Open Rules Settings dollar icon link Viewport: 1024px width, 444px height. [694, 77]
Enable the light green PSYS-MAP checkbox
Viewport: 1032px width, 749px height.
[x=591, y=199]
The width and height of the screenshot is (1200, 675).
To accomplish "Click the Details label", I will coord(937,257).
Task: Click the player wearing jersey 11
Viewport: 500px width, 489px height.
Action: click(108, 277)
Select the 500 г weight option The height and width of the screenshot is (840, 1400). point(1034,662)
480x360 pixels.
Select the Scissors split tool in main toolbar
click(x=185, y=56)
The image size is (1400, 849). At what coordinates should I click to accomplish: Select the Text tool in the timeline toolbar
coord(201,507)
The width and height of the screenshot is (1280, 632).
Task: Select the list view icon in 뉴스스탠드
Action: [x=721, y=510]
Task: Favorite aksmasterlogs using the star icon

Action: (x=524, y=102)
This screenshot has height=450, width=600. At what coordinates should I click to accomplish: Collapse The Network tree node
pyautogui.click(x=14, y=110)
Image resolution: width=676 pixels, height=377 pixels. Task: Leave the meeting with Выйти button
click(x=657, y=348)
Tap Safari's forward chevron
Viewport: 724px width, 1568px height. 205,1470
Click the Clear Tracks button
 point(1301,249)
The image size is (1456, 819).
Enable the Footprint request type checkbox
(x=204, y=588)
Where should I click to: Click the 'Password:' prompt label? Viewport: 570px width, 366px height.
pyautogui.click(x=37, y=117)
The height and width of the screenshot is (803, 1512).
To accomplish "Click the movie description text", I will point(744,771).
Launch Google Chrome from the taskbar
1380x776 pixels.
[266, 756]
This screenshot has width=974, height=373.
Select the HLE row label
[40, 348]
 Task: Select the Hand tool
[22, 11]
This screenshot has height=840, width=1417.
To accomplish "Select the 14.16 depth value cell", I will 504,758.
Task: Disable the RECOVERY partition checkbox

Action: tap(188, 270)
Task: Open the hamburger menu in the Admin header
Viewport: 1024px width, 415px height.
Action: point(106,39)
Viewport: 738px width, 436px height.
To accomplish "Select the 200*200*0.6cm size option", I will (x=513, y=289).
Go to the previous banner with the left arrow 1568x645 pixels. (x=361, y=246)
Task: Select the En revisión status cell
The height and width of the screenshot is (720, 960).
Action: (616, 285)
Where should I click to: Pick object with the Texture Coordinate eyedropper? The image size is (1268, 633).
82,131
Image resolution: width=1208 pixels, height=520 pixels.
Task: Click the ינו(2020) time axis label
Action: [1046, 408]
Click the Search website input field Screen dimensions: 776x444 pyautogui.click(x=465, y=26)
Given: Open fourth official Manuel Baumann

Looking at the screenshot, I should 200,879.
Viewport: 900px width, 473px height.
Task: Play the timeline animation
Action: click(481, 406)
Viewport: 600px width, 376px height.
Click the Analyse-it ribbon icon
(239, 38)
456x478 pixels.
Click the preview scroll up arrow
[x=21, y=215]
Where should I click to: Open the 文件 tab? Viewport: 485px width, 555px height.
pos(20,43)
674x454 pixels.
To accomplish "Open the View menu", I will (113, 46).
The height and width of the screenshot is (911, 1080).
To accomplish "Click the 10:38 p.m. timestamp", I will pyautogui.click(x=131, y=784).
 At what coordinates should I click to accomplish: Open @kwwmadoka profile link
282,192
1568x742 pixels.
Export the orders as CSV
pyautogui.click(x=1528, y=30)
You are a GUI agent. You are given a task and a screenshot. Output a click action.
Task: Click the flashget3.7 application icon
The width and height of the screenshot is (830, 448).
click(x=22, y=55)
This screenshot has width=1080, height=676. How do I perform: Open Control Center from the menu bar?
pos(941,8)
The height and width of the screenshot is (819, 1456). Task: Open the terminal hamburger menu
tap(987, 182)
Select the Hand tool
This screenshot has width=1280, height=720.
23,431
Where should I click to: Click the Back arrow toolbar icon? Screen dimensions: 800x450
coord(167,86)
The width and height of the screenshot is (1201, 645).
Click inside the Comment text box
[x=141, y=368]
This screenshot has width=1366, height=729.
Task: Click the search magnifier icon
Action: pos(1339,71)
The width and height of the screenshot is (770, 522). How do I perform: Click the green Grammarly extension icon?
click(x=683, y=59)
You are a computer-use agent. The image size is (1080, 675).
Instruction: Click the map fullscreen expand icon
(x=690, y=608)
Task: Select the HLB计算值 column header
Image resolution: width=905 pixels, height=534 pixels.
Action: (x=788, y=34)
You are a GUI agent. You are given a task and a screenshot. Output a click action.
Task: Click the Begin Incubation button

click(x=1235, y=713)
§ §
# TASK INSTRUCTIONS:
Output the entries from the line with "The width and height of the screenshot is (770, 522)." up to and including the line with "Action: (x=788, y=34)" as a two-column CSV with the columns entry_text and answer. Give one row per entry, put each value in a single quoted field, and replace any line breaks with spaces.

# WRITTEN RESPONSE:
entry_text,answer
"The width and height of the screenshot is (770, 522). How do I perform: Click the green Grammarly extension icon?","click(x=683, y=59)"
"You are a computer-use agent. The image size is (1080, 675). Instruction: Click the map fullscreen expand icon","(x=690, y=608)"
"Task: Select the HLB计算值 column header Image resolution: width=905 pixels, height=534 pixels.","Action: (x=788, y=34)"